Gradient Calculation: Gradients for the target plant disease label’s predicted probability were calculated relative to the activations of the “top-conv” layer using TensorFlow’s GradientTape. These gradients were averaged spatially (pooled) to create channel-wise significance weights, reflecting the importance of each feature map. If no target label was explicitly defined, the system automatically selected the label with the highest predicted probability for analysis.
Heatmap Generation:
- −
A vector representing the significance of each feature map was created by pooling the gradients across spatial dimensions. The feature maps were then weighted by these pooled gradients, generating a weighted sum to produce the Grad-CAM heatmap. The resulting heatmap highlighted the areas most influential for the target prediction. Values were normalized to a range of 0 to 1, and negative values were clipped to zero, simplifying the interpretation of important regions.
- −
The normalized heatmap was returned as a NumPy array and overlaid onto the original image for visualization. This overlay provided an intuitive understanding of the model’s focus areas, with higher heatmap values corresponding to regions most critical to the prediction.
- −
The heatmap was rescaled from [0, 1] to [0, 255] in order to adhere the image formats after the image has been loaded and transformed into a NumPy array. After applying a ’jet’ colormap, which uses color assignment to indicate pixel importance, the heatmap is scaled to fit the original image’s proportions. The transparency of the heatmap was then changed by superimposing it on the original image using a weighted sum that is managed by the alpha parameter. Matplotlib is used to display the combined image, allowing users to see the regions of the image that the model concentrated on. The Grad-CAM heatmap, which offers insight into the model’s decision-making process, is created and shown after the image has been preprocessed for the model.

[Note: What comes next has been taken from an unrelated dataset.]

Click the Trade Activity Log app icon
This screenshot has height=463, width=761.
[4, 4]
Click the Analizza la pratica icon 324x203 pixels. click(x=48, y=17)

3.5.3. LIME Implementation
LIME stands for Local Interpretable Model-agnostic Explanations. LIME provided us with a transparent model that helped us to understand how multi-label disease predictions are made. LIME identifies the crucial regions of a plant leaf that assist in the prediction of one or more diseases by decomposing the model’s intricate decision-making process into easily understandable parts.
Lime Preprocessing:
- −
Input to LIME: To make sure that every image satisfies the input specifications of the deep learning model being used, the first step in preparing the data for LIME is to resize the images to a constant size, usually defined as IMG_SIZE × IMG_SIZE. The model can analyze the photos in a uniform way thanks to this resizing, which guarantees consistency. Furthermore, the photos’ pixel values are adjusted to the range [0, 1]. In order to normalize the input data and make it more consistent with the circumstances in which the model was trained, this normalization phase is essential. Again, normalization guarantees that the learning process is not dominated by any particular pixel value. In order to make it easier to generate explanations using LIME, each image is finally transformed into a format appropriate for additional analysis, including segmentation.
- −
Segmentation: A crucial stage in the LIME implementation is segmentation, which divides the image into meaningful areas called superpixels. LIME can more easily determine which areas of the image have the greatest influence on the model’s predictions when it uses superpixels, which are contiguous patches of pixels grouped according to color and texture similarity. The Quickshift algorithm was used to carry out this segmentation. Pixels are clustered using the Quickshift technique to optimize similarity while taking spatial closeness into account. A kernel size of three, which established the size of the filtering zone, and a maximum distance (max_dist) of six, which restricts the separation between pixels within a single superpixel, are important parameters for this segmentation.
Lime Explanation:
- −
Samples that have been perturbed: LIME (Local Interpretable Model-agnostic Explanations) begins with creating images that have been perturbed. This is accomplished by hiding or masking specific superpixels in the picture. Every perturbed image is a minor modification of the original, with some areas (superpixels) covered or eliminated. To evaluate how these changes in certain locations affect the model’s output, the predictions made by the model are documented for each perturbed version. LIME learns the importance of each region in influencing the model’s decision-making process by examining how the predictions of the model alter when various superpixels are hidden.
- −
Model Surrogate: LIME trains a local surrogate model, usually a straightforward linear regression model, using predictions from the modified images. Within the immediate neighborhood of the input image, this surrogate model closely resembles the behavior of the original, more sophisticated model. The influence of specific features in our model, the superpixels, may be better understood thanks to the surrogate model’s simplicity and interpretability. The surrogate model’s coefficients showed how important each superpixel was, giving information about which areas of the image are most crucial for the model’s predictions. These coefficients made it easier for us to understand how certain areas of the image impact the result by providing a clear and understandable explanation of the model’s behavior.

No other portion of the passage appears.